§ The task:
At the line containing "Task: Go to the Name step", start repeating the entries exactly, and continue through the last line.

§ Stored data:
::::::
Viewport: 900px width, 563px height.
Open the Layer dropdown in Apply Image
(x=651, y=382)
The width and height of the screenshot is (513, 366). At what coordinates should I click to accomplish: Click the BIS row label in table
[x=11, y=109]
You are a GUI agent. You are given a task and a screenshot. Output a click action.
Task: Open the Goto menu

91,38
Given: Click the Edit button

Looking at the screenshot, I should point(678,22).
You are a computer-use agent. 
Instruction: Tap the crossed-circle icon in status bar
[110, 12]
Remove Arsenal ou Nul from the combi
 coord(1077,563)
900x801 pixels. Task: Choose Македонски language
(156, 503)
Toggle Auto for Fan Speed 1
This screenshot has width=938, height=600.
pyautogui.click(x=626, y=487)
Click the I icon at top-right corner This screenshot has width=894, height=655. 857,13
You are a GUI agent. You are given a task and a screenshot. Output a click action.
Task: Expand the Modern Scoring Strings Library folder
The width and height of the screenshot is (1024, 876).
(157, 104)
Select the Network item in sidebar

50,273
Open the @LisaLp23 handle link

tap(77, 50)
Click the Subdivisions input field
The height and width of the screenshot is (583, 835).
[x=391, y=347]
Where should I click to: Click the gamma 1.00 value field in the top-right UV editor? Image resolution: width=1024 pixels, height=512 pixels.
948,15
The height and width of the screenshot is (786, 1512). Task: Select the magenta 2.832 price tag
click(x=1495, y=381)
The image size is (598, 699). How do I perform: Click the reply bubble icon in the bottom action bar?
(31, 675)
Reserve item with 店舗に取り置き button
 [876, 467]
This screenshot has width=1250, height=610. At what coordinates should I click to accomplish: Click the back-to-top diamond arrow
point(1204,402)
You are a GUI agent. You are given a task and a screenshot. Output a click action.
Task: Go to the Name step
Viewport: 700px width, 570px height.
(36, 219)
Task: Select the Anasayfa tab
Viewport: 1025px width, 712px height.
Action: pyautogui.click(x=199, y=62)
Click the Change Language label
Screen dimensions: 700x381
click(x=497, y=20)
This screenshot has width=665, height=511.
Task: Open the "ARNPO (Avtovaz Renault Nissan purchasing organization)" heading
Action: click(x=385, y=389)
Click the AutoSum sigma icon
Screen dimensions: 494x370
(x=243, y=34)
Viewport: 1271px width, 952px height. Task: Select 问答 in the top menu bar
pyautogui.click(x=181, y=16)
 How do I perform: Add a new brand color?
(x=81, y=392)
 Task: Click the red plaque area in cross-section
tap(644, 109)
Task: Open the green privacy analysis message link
::::::
§ Output of the task:
Task: Go to the Name step
Viewport: 700px width, 570px height.
(36, 219)
Task: Select the Anasayfa tab
Viewport: 1025px width, 712px height.
Action: pyautogui.click(x=199, y=62)
Click the Change Language label
Screen dimensions: 700x381
click(x=497, y=20)
This screenshot has width=665, height=511.
Task: Open the "ARNPO (Avtovaz Renault Nissan purchasing organization)" heading
Action: click(x=385, y=389)
Click the AutoSum sigma icon
Screen dimensions: 494x370
(x=243, y=34)
Viewport: 1271px width, 952px height. Task: Select 问答 in the top menu bar
pyautogui.click(x=181, y=16)
 How do I perform: Add a new brand color?
(x=81, y=392)
 Task: Click the red plaque area in cross-section
tap(644, 109)
Task: Open the green privacy analysis message link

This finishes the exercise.